%%

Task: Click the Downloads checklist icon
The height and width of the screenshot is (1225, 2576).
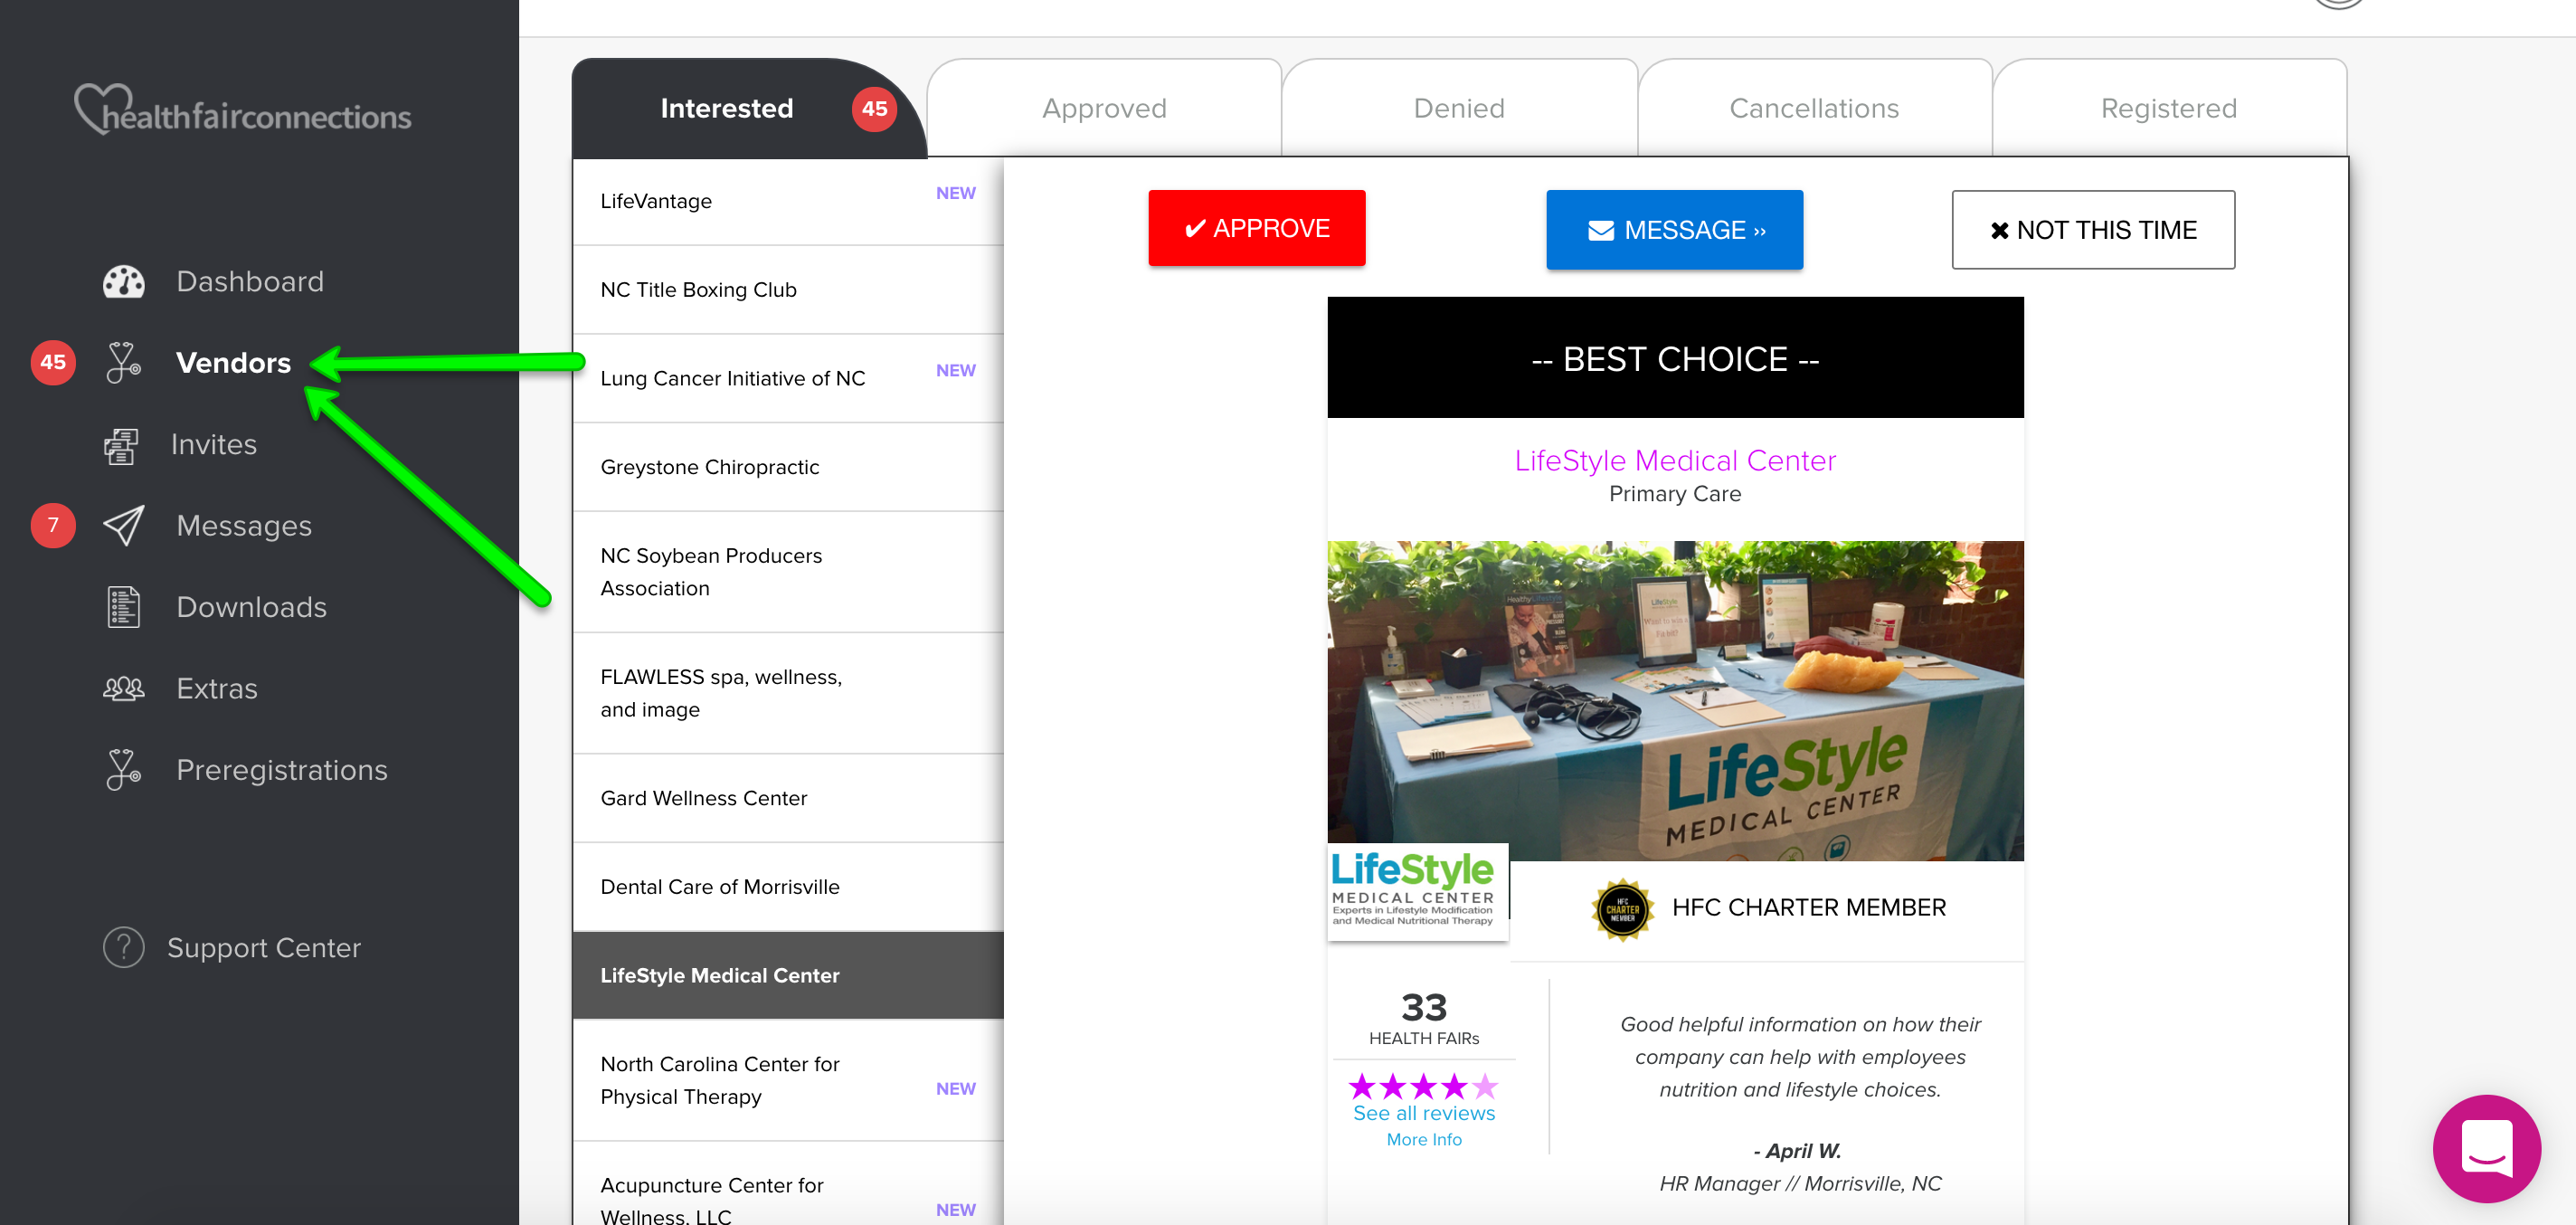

%%
%%

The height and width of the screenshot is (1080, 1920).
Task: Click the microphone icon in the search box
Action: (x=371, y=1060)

%%
%%

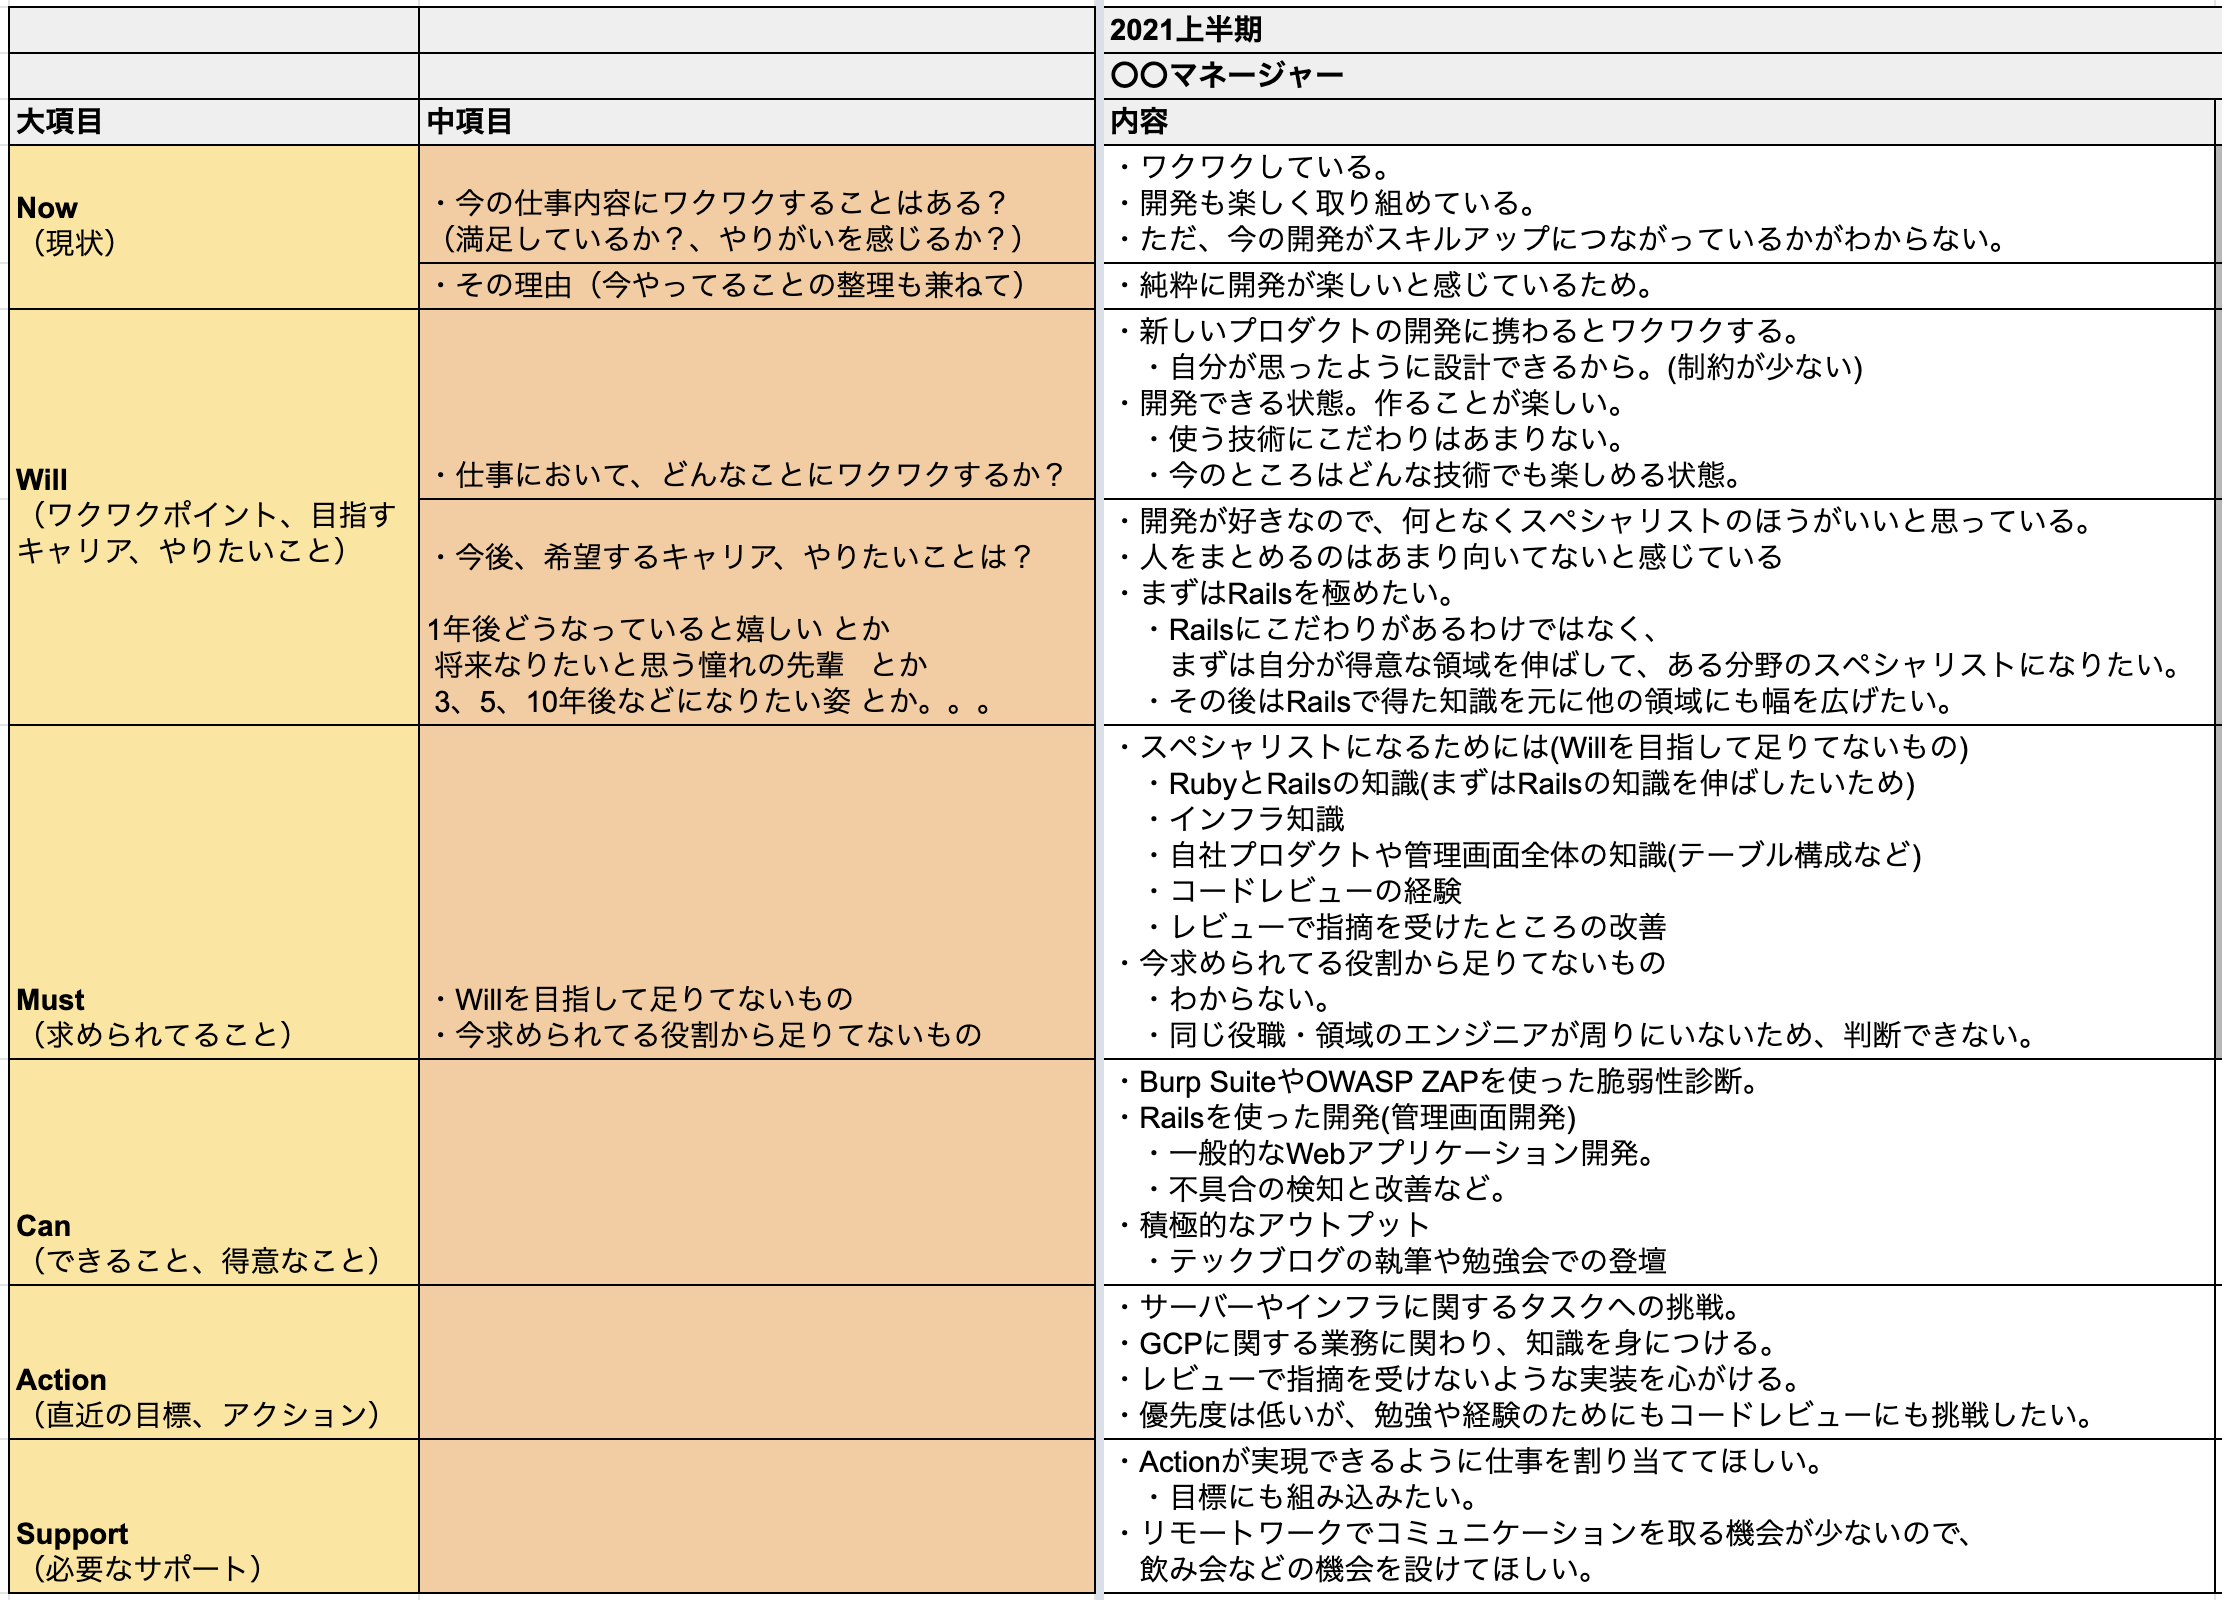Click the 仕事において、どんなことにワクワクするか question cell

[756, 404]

%%

**Your goal:** All lines above from the line with "Task: Click the Downloads checklist icon" through the line with "The height and width of the screenshot is (1225, 2576).", both included, are to be set down exactly, with nothing else.

**Problem solution:**
Task: Click the Downloads checklist icon
The height and width of the screenshot is (1225, 2576).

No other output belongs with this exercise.